Christian Carius, Minister für Bau, Landesentwicklung und Verkehr, stellte fest, dass alle beteiligten Partner seit dem vergangenen Bahngipfel im Juni 2011 bereits ein gutes Stück vorangekommen seien: „Damit möglichst viele Regionen im Freistaat dauerhaft vom ICE-Knoten profitieren, treibt mein Haus jetzt ein integriertes Verkehrskonzept für den Freistaat Thüringen voran. Indem wir konsequent unseren Nahverkehr mit dem ICE-Knoten Erfurt vertakten, können die Fahrzeitgewinne aus dem künftigen Hochgeschwindigkeitsverkehr von den Neubaustrecken auch in die umliegenden Regionen Thüringens weiter gegeben werden. Unbedingter Bestandteil des Verkehrskonzeptes ist die schnelle Anbindung der Städte Jena, Gera und Weimar."

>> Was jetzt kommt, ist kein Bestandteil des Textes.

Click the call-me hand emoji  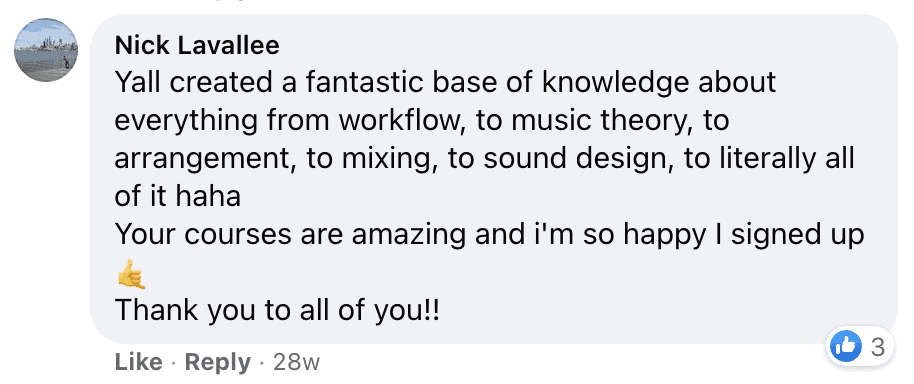coord(131,274)
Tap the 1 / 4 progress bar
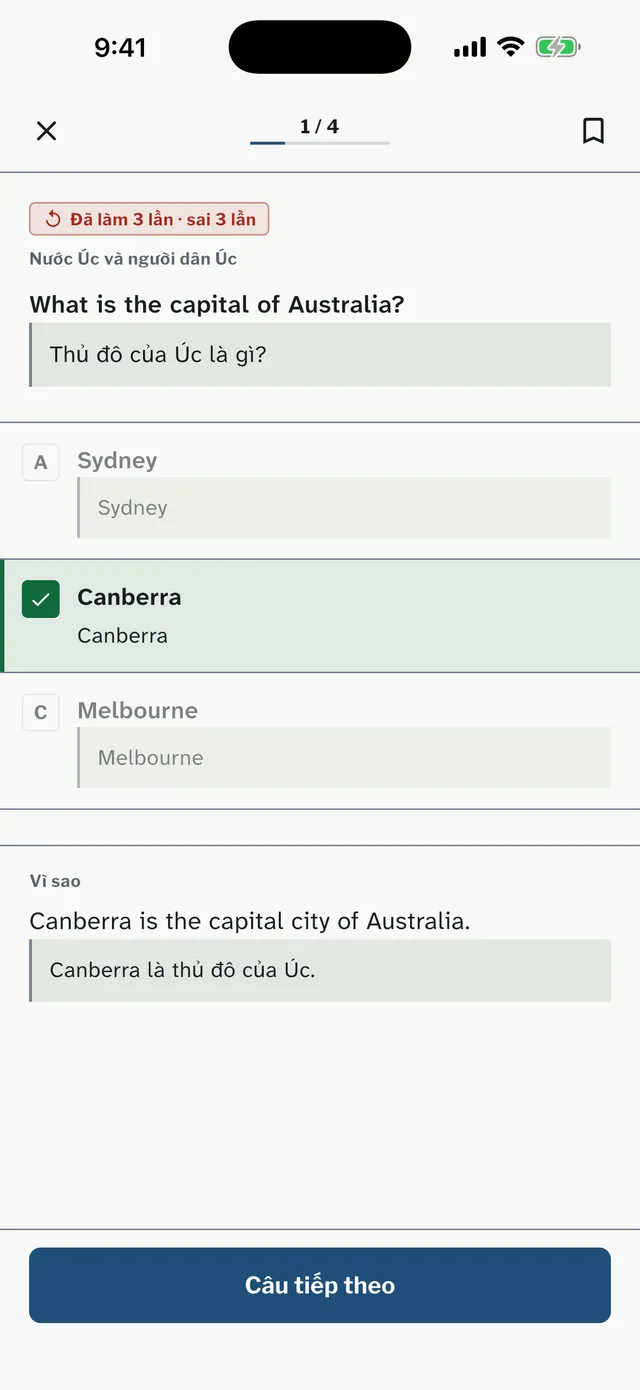Viewport: 640px width, 1390px height. 320,143
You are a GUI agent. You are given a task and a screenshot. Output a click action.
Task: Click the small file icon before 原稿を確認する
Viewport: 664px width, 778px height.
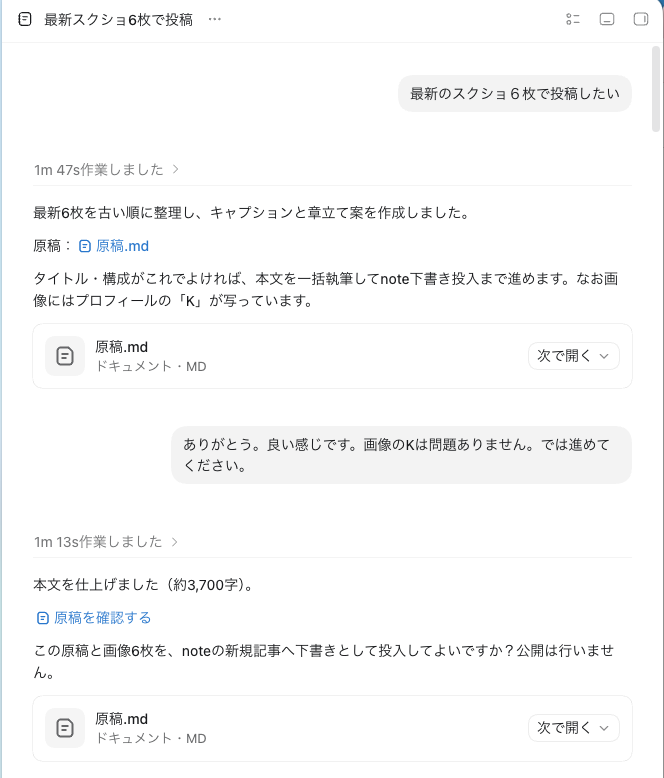point(43,618)
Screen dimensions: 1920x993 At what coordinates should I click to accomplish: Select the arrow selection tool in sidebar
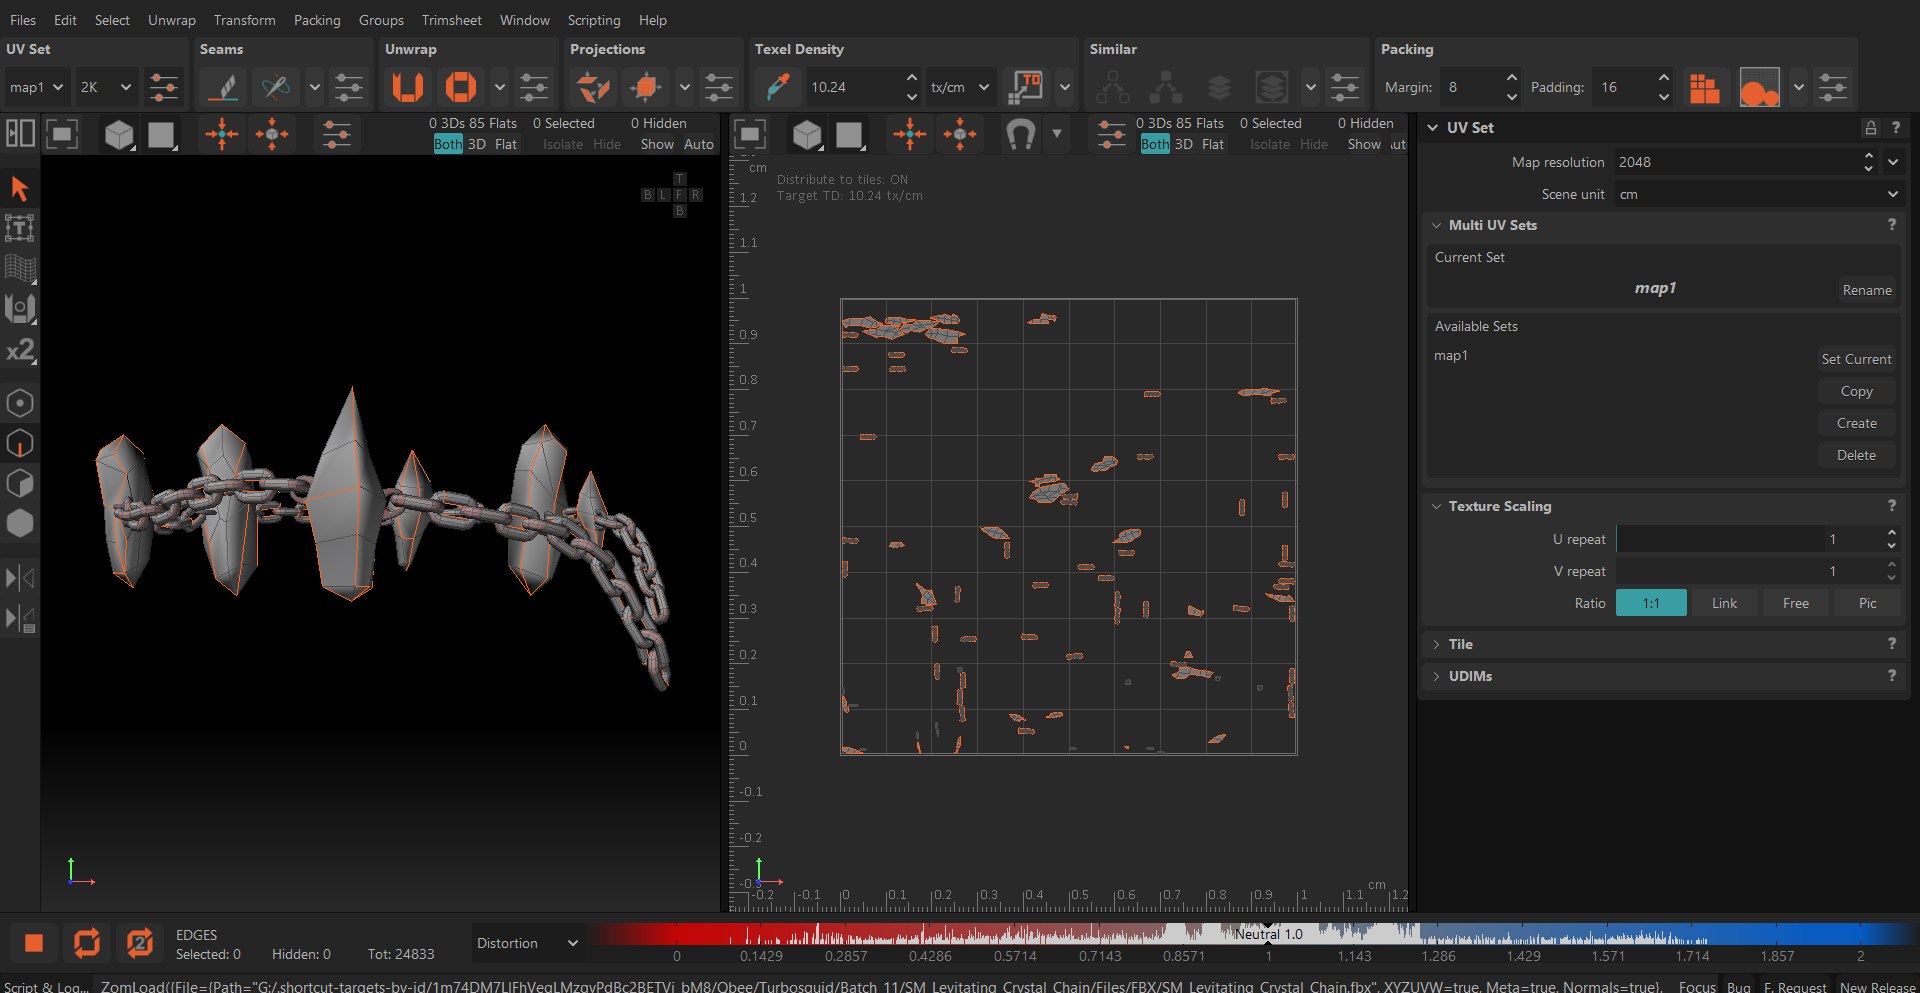(19, 188)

Neben der künftigen verkehrlichen Bedeutung nimmt der Aus- und Neubau schon heute für die regionale Wirtschaft einen hohen Stellenwert in der Region ein. Allein in Thüringen sind gegenwärtig mehrere tausend Menschen auf den Baustellen der VDE 8 beschäftigt. Zahlreiche mittelständische Unternehmen aus der Region sind direkt oder als Subunternehmer am Projekt beteiligt. Alle Bauarbeiten sind auf die Teilinbetriebnahme 2015 bzw. die vollständige Inbetriebnahme 2017 ausgerichtet. Zwischen Ebensfeld und Erfurt befinden sich derzeit rund 22 Tunnelbauwerke mit einer Gesamtlänge von 41 Kilometern und 29 Talbrücken mit rund 12 Kilometern Länge im Bau oder sind rohbaufertig. Zwischen Erfurt und dem bereits fertig gestellten Abschnitt bei Gröbers (Saalekreis) sind derzeit mehr als 100 Kilometer Strecke mit drei Tunneln und sechs Talbrücken komplett im Bau. Darüber hinaus wächst die Hochgeschwindigkeitsstrecke von Westen nach Osten stetig in den Eisenbahnknoten Erfurt hinein. Erst über Pfingsten hatte die DB einen entscheidenden Bauabschnitt abgeschlossen und mehr als 12 Kilometer Gleis, 47 Weichen und 50 Signale in Betrieb genommen. Damit hat die DB sowohl im Erfurter Knoten als auch auf der Strecke einen wichtigen Meilenstein erreicht.

Mit Blick auf die Zuständigkeit seines Hauses für die Landesentwicklung Thüringens informierte Minister Carius zu ersten Ergebnissen einer Studie zu den sich aus dem ICE Knoten ergebenden Potentialen für den Freistaat. Erstes greifbares Ergebnis war die Absichtserklärung zur Flächenentwicklung im Bahnhofsumfeld Erfurt, die der Freistaat Thüringen und die DB gemeinsam mit dem Oberbürgermeister der Stadt Erfurt, Andreas Bausewein, heute unterzeichnet haben. Ziel der Partner ist es, die immobilienwirtschaftlichen Chancen im Zusammenhang mit der Entwicklung des ICE-Knotens Erfurt zu ergreifen. So wollen DB und Stadt bei der Flächenentwicklung für die sogenannte „ICE-City" kooperativ zusammen arbeiten. Das Leitbild „ICE-City" war vom Erfurter Stadtrat bereits beschlossen worden. Konkret haben DB und Stadt Erfurt vereinbart, entsprechende Ressourcen einzusetzen, um die erforderlichen städtebaulichen und immobilienwirtschaftlichen Entwicklungen im Bereich der „ICE-City" zu initiieren sowie eine Brachflächenentwicklung anzustoßen. So soll beispielsweise im Bereich des „Neuen Schmidtstedter Tors" die städtebauliche Voraussetzung für einen eigenständigen und architektonisch hochwertigen Standort entstehen. Beide Seiten erklärten übereinstimmend, in den nächsten Monaten die Entwicklung dieses Quartiers auf den Weg zu bringen. Dazu gehört unter anderem die Schaffung eines geeigneten Bau- und Planrechts für potenzielle Baulandflächen sowie die Vermarktung und Mobilisierung der Grundstücksflächen an geeignete Unternehmen und Investoren.